Member of the Conseil d'État
- In office 11 December 2000 – 7 May 2026

President of Inserm
- In office 24 July 1996 – 15 February 2001
- Preceded by: Philippe Lazar
- Succeeded by: Christian Bréchot

Personal details
- Born: 2 March 1936 Rabat, French protectorate in Morocco
- Died: 7 May 2026 (aged 90) Morocco
- Education: Lycée Descartes University of Paris Faculty of Medicine
- Occupation: Doctor Immunologist

= Claude Griscelli =

French doctor and immunologist (1936–2026)

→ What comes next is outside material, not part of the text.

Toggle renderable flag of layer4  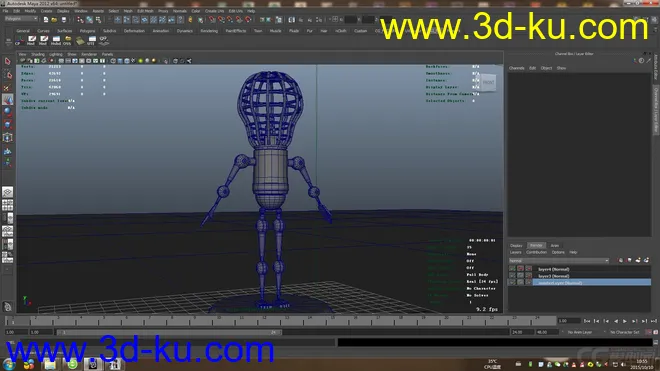(x=512, y=269)
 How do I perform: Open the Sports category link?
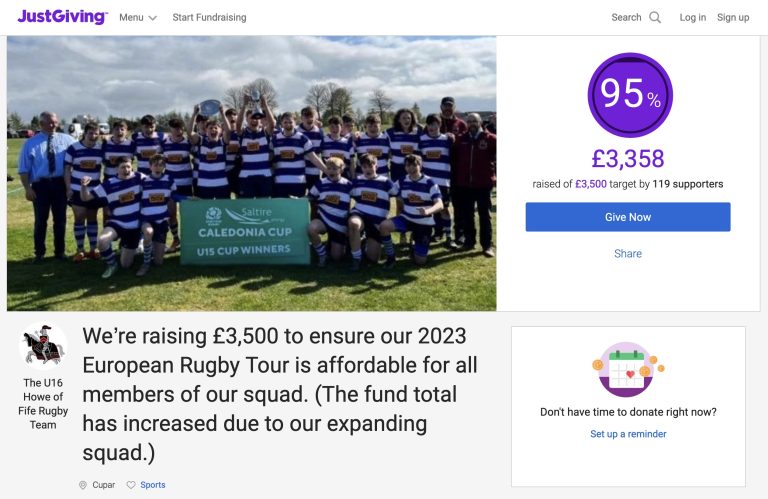coord(153,485)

Claude Griscelli (/fr/; 2 March 1936 – 7 May 2026) was a French doctor and immunologist.

==Life and career==
Born in Rabat on 2 March 1936, Griscelli grew up in a Corsican family and attended the Lycée Gouraud and the University of Paris Faculty of Medicine. He began researching for Inserm at the Hôpital Saint-Louis in Paris before a stint in the United States with the National Institutes of Health. He returned to France in 1968 and became chief clinician of pediatrics at Necker–Enfants Malades Hospital. There, he established a research laboratory to continue work he had begun in the United States. From 1978 to 1992, he directed Inserm's Research Unit in Pediatric Immunology and Rheumatology. He served as president of Inserm from 1996 to 2001, where he notably created the institute's ethics committee.

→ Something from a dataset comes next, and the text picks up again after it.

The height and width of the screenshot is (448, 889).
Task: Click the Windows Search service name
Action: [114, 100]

In 2007, Griscelli founded the Institut des maladies génétiques Imagine, which studied genetic diseases at Necker Hospital. The institute became part of the French government initiative Investissements d'avenir, or future investments. Under his leadership, the institute created a team of over 450 doctors, researchers, and technicians. He oversaw an advisory board composed of several highly-distinguished scientists. In 2011, he was implicated in the Mediator affair, in which a diabetes and diet pill sold by Laboratoires Servier under the name Mediator, was found to have caused fatal heart valve damage, causing between 500 and 2000 deaths, and was thereafter covered up. He was accused of attempting to downplay his laboratory's liability in the scandal, but was ultimately acquitted on 29 March 2021. However, he was removed from the Conseil national de l'Ordre des médecins on 29 December 2023. His removal was in connection to his numerous attempts to downplay his contractual, paid relationship with Servier since 2001. In spite of this, he was still named a Grand Officer of the Legion of Honour in 2021.

Griscelli died in Morocco on 7 May 2026, at the age of 90.